For me the fun of tactical games is to try out different things and see what works and what doesn't. But I prefer to fail forward, and not have to save scum until I find the one set of moves that the devs set up to work in that scenario. So I think I will give Hard West 2 a miss. As it turns out, at some point I bought Hard West 1 in a Steam sale and never played it, so I can do that one if I want a cowboy tactical game. I played Weird West for free on the Game Pass, but that game would have more accurately be called Weird Controls and wasn't turn-based, so I got tired of it quicker than I thought.

To be fair, 1.a3 isn't utterly terrible, I'd guess it leaves White still with a tiny advantage (because it's marginally better than not moving at all). You have to look at the last five or six to get moves that are objectively, indubitably bad...

Have you tried Into the Breach? It's a tactical battler that many have compared to Chess. Pretty tough but fair even on Normal (though some squads require much more skill to use effectively). Generally considered one of the top indie games of the last five years.
Into the Breach is on my long list of games that I own, but haven't gotten around to playing. That list is getting longer every year ...
I love Total War games but they suffer from the problem you describe. At higher difficulty levels the AI enemies are given bonuses in multiple areas which enforce a limited set of min-max tactics from the player. As an example of this melee infantry become very weak less on the highest difficulty while ranged infantry remains strong. If you want a more varied play style you need to stay on lower difficulty settings which often don't present enough of a challenge.

I think this problem often arises in games against an AI opponent due to the difficulty in scaling AI in relation to player skill so they just buff stats at harder difficulties instead. (In fact didn't someone famously say that players don't really want smarter AI even though they think they do because it just makes games less enjoyable).I am intrigued to know how Symphony of War manages to avoid this trap.

In contrast games like SpaceChem allow a huge variety of approaches while still remaining very challenging. SpaceChem doesn't have an AI opponent it just sets you a series of hard puzzles to solve with a large variety of tools to do it.
I agree that this is a problem that infests lots of strategy games and CRPGs.

I rarely play these games on harder difficulties because of this.

Larian, a studio whose games I like, is notorious for obnoxious encounters that devolve into trial and error on harder difficulties.

Total War like another commenter mentioned is also problematic on the higher difficulties because of this.
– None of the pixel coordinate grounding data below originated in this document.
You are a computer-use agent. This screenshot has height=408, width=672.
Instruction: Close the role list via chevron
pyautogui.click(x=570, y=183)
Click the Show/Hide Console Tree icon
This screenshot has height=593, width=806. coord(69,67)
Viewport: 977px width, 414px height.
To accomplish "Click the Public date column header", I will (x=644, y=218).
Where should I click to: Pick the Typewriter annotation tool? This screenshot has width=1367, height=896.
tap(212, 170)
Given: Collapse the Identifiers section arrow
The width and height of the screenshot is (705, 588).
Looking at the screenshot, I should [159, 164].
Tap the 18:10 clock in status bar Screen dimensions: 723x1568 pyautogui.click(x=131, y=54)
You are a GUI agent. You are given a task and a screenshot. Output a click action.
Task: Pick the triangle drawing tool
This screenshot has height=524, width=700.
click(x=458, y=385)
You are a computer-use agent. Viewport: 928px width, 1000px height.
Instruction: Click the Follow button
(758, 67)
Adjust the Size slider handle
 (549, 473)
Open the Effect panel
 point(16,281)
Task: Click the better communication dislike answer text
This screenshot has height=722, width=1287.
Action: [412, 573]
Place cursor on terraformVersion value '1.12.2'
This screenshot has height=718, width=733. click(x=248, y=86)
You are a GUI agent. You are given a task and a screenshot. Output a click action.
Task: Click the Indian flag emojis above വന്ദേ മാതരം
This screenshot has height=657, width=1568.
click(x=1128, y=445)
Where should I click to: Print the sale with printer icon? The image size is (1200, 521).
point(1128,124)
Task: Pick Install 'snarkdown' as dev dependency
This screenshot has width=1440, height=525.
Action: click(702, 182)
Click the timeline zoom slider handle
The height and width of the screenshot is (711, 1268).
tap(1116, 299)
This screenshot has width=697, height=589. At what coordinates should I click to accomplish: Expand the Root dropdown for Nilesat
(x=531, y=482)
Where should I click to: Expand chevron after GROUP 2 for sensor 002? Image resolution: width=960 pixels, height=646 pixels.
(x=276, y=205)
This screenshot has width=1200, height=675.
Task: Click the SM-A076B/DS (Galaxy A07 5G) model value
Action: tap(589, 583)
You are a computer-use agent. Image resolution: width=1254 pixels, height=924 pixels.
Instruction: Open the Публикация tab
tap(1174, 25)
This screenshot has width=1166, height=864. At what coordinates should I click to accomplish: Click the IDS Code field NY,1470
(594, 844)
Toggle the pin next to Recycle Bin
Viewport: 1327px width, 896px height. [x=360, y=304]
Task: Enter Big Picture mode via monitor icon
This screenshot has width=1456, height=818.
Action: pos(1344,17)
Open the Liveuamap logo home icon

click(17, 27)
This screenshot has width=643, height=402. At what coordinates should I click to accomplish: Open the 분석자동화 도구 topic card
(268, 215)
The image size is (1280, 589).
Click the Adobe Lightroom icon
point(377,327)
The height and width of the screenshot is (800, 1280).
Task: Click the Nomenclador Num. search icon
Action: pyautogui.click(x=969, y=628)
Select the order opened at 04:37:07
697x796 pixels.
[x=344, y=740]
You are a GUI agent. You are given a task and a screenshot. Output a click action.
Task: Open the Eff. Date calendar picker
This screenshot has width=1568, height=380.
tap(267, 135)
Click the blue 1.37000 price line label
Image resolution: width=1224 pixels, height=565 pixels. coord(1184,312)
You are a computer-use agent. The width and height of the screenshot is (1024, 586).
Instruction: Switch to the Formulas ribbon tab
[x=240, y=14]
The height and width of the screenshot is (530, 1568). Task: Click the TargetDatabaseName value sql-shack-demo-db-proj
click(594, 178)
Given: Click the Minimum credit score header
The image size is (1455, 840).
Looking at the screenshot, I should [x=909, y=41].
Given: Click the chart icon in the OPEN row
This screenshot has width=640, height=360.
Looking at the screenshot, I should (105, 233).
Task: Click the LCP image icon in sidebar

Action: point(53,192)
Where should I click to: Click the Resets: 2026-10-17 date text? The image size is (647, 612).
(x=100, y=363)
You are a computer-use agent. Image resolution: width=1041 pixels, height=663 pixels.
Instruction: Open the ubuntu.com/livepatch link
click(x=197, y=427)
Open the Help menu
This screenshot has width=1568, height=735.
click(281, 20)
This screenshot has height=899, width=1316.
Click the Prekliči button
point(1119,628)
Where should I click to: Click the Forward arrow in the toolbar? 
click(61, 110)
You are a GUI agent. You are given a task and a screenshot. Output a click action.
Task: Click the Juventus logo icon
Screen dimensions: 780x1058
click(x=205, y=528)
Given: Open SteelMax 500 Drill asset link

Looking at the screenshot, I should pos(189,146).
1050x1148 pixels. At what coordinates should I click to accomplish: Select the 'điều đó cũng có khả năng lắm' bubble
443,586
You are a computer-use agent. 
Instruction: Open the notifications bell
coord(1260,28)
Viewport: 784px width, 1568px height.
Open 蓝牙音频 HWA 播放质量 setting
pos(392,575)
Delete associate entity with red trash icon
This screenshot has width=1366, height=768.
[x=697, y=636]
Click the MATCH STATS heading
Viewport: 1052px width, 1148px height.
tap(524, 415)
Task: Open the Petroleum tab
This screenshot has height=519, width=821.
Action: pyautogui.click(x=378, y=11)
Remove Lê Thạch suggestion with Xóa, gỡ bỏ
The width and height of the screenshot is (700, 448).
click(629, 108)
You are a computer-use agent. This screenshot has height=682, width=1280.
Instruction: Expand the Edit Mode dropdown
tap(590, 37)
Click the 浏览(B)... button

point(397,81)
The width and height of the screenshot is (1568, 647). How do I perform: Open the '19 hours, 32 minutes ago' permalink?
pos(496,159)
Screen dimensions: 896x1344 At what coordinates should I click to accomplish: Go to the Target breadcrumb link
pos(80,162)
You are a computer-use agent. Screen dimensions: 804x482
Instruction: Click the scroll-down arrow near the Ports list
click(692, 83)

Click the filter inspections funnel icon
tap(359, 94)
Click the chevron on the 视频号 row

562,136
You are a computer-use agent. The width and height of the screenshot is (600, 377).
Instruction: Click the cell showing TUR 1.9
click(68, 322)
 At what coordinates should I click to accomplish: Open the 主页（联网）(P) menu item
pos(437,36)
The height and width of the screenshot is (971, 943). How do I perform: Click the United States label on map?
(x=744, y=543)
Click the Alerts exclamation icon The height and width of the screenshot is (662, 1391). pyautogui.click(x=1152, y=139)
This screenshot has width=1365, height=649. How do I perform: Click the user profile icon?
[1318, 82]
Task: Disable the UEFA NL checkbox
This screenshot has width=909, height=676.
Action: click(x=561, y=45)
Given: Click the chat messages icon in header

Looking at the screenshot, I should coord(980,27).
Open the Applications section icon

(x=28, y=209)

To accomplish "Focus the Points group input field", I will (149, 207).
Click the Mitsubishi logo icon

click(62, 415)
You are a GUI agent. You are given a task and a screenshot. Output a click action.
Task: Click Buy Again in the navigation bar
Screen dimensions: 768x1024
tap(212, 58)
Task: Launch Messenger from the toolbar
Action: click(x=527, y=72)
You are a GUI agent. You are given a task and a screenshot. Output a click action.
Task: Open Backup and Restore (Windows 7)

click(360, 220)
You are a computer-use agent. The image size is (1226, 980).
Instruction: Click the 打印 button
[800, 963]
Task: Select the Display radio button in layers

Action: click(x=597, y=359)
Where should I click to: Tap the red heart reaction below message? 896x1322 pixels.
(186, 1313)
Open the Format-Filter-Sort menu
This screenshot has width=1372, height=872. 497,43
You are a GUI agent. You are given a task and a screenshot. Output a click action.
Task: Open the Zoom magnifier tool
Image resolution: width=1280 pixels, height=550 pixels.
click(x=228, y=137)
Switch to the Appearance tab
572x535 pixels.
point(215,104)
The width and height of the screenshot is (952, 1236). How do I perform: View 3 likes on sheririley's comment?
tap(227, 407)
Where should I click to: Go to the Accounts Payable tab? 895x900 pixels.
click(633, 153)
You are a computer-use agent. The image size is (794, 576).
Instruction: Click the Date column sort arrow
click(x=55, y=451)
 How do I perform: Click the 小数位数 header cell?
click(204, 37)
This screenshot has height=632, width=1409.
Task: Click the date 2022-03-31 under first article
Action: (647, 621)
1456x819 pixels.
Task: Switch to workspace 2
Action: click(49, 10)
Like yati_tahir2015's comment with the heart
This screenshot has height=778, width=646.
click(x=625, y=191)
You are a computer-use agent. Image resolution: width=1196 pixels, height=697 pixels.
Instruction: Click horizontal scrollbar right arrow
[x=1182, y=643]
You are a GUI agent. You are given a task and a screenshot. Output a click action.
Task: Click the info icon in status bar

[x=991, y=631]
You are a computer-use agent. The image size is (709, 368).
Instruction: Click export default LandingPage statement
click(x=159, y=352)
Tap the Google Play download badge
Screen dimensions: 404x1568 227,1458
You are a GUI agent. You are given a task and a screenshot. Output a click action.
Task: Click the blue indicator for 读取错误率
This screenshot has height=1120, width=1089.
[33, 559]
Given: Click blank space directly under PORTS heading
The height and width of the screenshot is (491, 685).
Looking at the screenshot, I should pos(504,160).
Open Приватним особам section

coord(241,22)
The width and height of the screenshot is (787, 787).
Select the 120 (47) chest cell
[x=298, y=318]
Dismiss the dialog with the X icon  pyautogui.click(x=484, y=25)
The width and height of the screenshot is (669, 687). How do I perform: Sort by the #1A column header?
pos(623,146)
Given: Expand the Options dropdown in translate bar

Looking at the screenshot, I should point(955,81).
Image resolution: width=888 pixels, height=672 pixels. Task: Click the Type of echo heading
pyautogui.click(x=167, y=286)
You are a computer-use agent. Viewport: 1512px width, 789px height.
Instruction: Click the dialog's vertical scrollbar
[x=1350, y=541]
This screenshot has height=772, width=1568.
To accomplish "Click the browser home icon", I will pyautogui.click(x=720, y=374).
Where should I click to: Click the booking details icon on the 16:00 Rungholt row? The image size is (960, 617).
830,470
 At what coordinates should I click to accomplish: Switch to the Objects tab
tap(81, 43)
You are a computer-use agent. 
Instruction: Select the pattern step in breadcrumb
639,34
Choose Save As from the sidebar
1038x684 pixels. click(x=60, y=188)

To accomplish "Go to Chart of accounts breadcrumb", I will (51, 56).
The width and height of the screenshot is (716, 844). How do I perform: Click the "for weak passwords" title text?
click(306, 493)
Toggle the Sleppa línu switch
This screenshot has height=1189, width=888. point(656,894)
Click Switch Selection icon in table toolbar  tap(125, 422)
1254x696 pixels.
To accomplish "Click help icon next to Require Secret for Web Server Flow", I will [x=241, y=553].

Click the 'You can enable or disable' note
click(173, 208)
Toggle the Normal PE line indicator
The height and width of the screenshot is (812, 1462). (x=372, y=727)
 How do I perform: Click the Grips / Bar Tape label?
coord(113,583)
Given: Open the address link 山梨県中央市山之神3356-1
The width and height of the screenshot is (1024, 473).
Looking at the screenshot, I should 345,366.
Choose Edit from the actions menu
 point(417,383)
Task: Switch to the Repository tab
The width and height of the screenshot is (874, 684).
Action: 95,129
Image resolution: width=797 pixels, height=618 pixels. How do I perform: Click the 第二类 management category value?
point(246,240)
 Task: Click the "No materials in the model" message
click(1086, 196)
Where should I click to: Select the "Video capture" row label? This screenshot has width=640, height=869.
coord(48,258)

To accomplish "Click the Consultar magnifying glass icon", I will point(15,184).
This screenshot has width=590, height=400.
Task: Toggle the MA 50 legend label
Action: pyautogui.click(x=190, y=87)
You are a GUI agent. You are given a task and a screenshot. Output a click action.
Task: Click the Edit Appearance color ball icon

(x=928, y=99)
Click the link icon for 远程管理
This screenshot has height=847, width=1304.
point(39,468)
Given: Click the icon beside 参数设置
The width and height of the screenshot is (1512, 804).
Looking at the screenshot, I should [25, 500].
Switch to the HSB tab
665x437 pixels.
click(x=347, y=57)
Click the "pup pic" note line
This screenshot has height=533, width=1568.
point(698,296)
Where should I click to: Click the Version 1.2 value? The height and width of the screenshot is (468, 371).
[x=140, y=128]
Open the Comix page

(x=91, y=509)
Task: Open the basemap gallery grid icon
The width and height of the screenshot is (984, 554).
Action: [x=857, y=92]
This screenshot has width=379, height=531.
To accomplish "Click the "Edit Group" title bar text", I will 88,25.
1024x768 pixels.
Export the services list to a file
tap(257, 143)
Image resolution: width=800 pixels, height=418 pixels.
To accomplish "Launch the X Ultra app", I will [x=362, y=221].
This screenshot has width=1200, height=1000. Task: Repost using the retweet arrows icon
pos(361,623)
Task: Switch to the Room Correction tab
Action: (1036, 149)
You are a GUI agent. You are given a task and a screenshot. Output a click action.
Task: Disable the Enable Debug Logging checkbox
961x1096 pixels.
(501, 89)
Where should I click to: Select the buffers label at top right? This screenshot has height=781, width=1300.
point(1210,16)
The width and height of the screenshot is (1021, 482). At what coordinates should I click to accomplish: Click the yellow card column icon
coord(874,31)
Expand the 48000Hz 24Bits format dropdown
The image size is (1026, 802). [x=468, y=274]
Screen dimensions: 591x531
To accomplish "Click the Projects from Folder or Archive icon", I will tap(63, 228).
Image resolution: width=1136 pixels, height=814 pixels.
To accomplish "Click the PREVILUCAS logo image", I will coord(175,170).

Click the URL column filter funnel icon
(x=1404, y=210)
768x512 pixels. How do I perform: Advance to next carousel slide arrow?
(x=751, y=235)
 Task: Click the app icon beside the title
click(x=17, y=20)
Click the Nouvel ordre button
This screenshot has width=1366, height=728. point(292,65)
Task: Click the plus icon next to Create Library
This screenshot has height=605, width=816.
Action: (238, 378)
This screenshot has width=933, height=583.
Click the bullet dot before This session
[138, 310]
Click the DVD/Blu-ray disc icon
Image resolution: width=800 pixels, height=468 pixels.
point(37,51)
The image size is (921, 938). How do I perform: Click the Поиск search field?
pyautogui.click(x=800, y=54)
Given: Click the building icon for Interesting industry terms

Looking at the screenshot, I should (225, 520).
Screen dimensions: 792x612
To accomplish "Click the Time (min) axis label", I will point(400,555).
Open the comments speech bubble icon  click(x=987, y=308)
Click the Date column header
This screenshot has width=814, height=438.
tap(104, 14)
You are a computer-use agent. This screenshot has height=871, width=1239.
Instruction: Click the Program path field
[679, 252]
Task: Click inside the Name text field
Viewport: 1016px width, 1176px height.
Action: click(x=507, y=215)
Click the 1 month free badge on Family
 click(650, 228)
The bonuses AI gets on Legendary difficulty are so absurd it means you basically have to rely on cheese strats or optimal "doom stack" army compositions and can almost never auto resolve battles.

I think the problem lies with game devs not being able spend a lot of resources on developing AI complex enough to handle the wide variety of choices for these games so they up difficulty by stacking the deck against the player.
Into the Breach is a wonderful game. You should give it a try. I say that as someone who loved that studio's previous game, Faster than Light, and played it absolutely to death. Into the Breach isn't as utterly replayable but I still spent a huge amount of time unlocking everything in multiple playthroughs.
I will second the recommendations of:

Paradoxically, the rogue-like style (having many resets and lost squads) makes me feel better about experimenting with various unknown (sub-optimal ... likely crazy?) builds. Bonus: "save scum" is not an issue!

PS: Adding game links in the blog post (where mentioned) would be quite convenient for readers.
Adding game links in the blog post (where mentioned) would be quite convenient for readers.

Agreed. It usually depends where I write my blog post. On the PC adding a link to a game is very easy, so I usually do so. Adding a link when writing a blog post on the iPad is a lot more hassle, so I don't always do it there.